### TAREFA PROPOSTA 1:
Segundo o texto sobre o processo arbitral, em que data o Requerente apresentou as suas alegações finais escritas?
### TAREFA PROPOSTA 2:
Renomeie "trash" como "bin" nas entradas que vão da linha que contém "Open the Developers menu" até a linha que contém "Image resolution: width=1400", e reproduza somente essas linhas, sem qualquer outra alteração.

──────── TEXTO FORNECIDO ────────

1.6.O Tribunal em 06/07/2016 decidiu dispensar a realização da reunião a que o art. 18.º, n.º 1 do RJAT se refere, com fundamento no princípio da autonomia do tribunal arbitral na condução do processo e na determinação das regras a observar com vista à obtenção, em prazo razoável, de uma pronúncia de mérito sobre as pretensões formuladas, cfr. art. 16.º, al. c) do RJAT, concedeu prazo para que as partes, querendo, apresentassem as alegações finais escritas e designou data limite para proferir a decisão arbitral.
1.7.O Requerente apresentou em 01/09/2016 as suas alegações finais escritas nas quais argumenta e conclui como no pedido de pronúncia arbitral.
1.8.A Requerida em 06/09/2016 juntou aos autos as suas alegações finais escritas pugnando pela improcedência integral do pedido de pronúncia arbitral e requereu a junção aos autos de documentos inovadores.
1.9.Consequentemente, o tribunal em 07/09/2016, com a habilitação normativa descrita no art. 16.º, al. a) e c) do RJAT determinou que o Requerente, querendo, se pronunciasse quanto aos documentos apresentados com as alegações da Requerida.
1.10. O Requerente em 21/09/2016 respondeu ao convite do tribunal, pugnando que devia concluir como no pedido de pronúncia arbitral.

──────── DADOS FORNECIDOS ────────

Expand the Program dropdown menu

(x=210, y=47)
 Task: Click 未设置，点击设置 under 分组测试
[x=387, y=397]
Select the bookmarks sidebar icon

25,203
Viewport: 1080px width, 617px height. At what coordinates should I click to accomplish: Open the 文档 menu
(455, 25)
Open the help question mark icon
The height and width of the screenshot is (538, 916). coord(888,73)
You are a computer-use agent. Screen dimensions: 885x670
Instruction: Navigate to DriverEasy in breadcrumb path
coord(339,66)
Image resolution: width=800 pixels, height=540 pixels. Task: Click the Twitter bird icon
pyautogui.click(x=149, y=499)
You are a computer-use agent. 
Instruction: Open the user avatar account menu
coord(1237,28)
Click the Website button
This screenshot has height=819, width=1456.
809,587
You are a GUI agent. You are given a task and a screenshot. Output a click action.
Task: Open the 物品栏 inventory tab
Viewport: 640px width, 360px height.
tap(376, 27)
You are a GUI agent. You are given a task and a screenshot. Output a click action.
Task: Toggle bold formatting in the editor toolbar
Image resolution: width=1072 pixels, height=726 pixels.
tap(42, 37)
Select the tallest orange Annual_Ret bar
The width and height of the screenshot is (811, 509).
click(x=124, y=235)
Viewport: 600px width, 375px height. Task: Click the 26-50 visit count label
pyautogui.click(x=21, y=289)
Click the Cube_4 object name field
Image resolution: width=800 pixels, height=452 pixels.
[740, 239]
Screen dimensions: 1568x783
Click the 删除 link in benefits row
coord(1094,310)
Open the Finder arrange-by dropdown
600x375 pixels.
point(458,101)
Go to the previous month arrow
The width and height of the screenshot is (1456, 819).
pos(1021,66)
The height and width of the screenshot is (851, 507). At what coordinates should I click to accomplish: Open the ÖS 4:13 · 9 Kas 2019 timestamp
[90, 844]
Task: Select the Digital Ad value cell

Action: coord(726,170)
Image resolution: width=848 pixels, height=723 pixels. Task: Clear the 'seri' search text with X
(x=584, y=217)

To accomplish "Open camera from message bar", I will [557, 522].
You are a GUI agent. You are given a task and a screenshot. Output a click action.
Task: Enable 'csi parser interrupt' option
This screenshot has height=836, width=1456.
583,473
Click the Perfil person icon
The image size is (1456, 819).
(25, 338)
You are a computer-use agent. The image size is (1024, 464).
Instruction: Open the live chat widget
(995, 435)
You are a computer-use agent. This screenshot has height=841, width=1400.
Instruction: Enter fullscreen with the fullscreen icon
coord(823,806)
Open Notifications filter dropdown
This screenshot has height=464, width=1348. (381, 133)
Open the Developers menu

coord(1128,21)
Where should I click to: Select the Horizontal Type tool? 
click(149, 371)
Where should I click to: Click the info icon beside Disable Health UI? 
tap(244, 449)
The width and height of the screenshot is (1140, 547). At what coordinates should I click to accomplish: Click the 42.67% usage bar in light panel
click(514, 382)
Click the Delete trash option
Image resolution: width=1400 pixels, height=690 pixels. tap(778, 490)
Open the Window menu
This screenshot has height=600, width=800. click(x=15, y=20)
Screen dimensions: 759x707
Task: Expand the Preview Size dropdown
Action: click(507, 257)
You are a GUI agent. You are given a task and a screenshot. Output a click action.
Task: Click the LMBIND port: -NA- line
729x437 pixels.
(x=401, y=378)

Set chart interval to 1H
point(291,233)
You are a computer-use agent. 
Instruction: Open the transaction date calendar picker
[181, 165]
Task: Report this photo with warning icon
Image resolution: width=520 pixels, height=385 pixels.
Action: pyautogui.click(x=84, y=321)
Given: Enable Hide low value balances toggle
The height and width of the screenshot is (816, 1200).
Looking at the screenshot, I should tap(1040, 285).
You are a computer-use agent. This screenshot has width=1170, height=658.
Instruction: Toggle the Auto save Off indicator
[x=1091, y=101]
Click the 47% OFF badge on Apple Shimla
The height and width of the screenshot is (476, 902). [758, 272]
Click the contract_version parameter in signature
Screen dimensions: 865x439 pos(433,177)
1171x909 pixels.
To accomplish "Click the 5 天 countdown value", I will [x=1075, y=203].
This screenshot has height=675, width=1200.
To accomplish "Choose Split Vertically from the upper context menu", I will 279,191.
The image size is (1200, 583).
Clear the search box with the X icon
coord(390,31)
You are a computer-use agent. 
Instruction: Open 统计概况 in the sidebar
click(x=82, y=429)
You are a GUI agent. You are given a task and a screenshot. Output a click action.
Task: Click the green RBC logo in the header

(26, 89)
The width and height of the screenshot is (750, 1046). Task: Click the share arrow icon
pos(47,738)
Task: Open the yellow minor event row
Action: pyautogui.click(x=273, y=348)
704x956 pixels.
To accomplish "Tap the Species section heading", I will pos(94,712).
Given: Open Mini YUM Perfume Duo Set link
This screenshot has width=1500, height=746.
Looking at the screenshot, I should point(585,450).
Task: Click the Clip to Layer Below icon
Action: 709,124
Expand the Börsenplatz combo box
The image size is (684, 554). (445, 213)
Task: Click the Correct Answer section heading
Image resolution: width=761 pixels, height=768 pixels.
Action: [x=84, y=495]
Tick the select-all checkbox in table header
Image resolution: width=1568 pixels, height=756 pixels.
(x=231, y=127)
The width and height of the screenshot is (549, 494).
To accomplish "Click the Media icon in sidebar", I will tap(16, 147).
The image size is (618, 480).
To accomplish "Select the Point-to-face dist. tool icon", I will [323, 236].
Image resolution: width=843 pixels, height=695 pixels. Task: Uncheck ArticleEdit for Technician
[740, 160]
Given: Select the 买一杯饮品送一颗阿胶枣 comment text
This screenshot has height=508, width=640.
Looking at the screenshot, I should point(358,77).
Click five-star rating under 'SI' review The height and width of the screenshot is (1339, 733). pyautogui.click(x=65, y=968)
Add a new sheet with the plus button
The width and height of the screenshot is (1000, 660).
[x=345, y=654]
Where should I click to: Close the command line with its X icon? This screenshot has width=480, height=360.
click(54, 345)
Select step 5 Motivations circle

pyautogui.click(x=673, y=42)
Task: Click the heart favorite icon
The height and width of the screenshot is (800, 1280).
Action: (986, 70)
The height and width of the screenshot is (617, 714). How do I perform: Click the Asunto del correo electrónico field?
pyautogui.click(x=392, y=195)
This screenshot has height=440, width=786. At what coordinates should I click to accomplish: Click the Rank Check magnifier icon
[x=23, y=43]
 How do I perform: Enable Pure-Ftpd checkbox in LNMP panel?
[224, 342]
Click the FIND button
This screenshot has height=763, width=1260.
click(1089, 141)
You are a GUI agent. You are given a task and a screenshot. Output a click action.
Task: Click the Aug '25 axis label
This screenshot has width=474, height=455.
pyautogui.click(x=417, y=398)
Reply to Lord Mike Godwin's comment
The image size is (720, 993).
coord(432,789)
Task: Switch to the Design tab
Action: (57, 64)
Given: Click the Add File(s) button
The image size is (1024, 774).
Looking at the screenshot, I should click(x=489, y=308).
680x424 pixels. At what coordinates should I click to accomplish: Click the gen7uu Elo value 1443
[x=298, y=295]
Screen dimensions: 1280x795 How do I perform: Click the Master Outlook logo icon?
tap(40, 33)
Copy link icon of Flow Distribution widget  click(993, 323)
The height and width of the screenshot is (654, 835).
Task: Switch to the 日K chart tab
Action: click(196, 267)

────────

### RESPOSTA CORRETA 1:
Em 01/09/2016.

### RESPOSTA CORRETA 2:
Open the Developers menu

coord(1128,21)
Where should I click to: Select the Horizontal Type tool? 
click(149, 371)
Where should I click to: Click the info icon beside Disable Health UI? 
tap(244, 449)
The width and height of the screenshot is (1140, 547). At what coordinates should I click to accomplish: Click the 42.67% usage bar in light panel
click(514, 382)
Click the Delete bin option
Image resolution: width=1400 pixels, height=690 pixels. tap(778, 490)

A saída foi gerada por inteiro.